The town of Poli is located in a large natural area ranging from the Lucretili Mountains to the Prenestini passing through the Tiburtini mountains. The entire municipality extends along a valley surrounded by woods. The ancient village of the village is completely surrounded by mountains, among which there are peaks over 1,000 meters above sea level.

Surrounded by mountains, the village itself leans at the foot of a mountain, Mount Guadagnolo (1218 meters above sea level). The top of the mountain has a rather unique appearance, so much so that it is called the alpine cliff of the Guadagnolo or cliff of the Guadagnolo, it is a mountain of calcareous composition, like the whole area. Guadagnolo is part of the municipality of Capranica Prenestina, which is about 10 km.
==Main sights==
In its history, however, it has also been linked to the fate of Poli: in fact, in the twelfth century, were possessions of Odo III, who then ceded them to the family of the Counts, who ruled these territories for six centuries, after which the possessions passed into the hands of other houses.

The connection of the two territories was made official in 1826, a connection that lasted until 1930, when Guadagnolo passed under the municipality of Capranica Prenestina, of which it is still part. The two villages, since their foundation more than a thousand years ago, have always been linked by a common fate and for about 800 years they were part of the same fief. Since 2010, a panoramic road has been opened, which can also be accessed by cars, which connects Poli directly to Guadagnolo.
There are, however, nature trails that lead from the cliff of Guadagnolo to different destinations, including Poli.

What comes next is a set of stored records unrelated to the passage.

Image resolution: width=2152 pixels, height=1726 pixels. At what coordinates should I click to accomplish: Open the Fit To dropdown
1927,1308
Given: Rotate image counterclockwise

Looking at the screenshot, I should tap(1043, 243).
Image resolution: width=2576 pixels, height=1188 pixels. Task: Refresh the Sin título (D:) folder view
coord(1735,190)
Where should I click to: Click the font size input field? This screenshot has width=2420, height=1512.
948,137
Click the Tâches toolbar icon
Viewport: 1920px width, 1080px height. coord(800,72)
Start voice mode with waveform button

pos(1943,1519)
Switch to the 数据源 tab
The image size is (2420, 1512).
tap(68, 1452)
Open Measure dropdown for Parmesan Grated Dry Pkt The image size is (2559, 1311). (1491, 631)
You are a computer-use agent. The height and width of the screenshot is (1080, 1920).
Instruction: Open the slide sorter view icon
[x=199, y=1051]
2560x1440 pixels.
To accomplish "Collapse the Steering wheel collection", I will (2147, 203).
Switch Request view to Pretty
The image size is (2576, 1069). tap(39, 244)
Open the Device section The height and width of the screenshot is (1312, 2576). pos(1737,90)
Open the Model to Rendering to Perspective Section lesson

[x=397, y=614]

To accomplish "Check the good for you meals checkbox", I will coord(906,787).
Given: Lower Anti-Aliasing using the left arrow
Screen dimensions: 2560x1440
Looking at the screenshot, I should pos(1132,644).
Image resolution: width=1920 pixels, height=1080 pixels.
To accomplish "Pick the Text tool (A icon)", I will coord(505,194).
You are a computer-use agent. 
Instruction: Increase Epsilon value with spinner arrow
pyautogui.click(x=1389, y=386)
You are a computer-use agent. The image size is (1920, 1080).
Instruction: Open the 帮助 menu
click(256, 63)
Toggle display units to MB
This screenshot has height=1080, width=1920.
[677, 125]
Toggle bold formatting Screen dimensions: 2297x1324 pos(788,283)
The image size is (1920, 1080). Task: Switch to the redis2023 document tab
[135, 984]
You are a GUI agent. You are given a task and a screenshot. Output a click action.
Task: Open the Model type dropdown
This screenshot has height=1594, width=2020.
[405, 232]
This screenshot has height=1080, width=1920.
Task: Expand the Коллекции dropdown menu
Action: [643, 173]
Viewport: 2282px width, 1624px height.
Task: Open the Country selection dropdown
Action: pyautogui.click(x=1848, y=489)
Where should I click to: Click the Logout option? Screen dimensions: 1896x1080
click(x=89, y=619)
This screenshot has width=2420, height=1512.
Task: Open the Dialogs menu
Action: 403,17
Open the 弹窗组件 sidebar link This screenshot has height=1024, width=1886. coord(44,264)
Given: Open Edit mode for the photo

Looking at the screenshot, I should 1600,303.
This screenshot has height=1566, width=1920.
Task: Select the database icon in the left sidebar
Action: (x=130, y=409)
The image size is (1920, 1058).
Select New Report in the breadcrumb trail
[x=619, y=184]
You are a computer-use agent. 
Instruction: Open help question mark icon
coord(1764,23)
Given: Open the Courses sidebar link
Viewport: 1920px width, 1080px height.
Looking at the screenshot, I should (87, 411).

The itinerary is that of the Cona, from the main square of Poli you take off the duct that points uphill the mountain, the path continues between olive groves and mixed trees, reached the Cona the vegetation changes radically, you advance between a damp and fresh wood. Continuing further you cross the Arcà ditch and after a short time you exit the forest from where you can admire the imposing fortress of Guadagnolo, stage of the itinerary.

Church of Sant'Antonio abate
Church of San Giovanni

=== Climate ===

Poli is located in the middle of the Prenestini Mountains and is almost completely surrounded by mountains. The climate of Poli can however be identified in two distinct climate zones: in the lower part of the country is temperate, with cool summers and winters not too cold while in the upper part it is colder, with ventilated summers and cold winters and with the possibility of frequent snowfalls and rains. Both in the upper and lower parts, fog is frequent in cold seasons.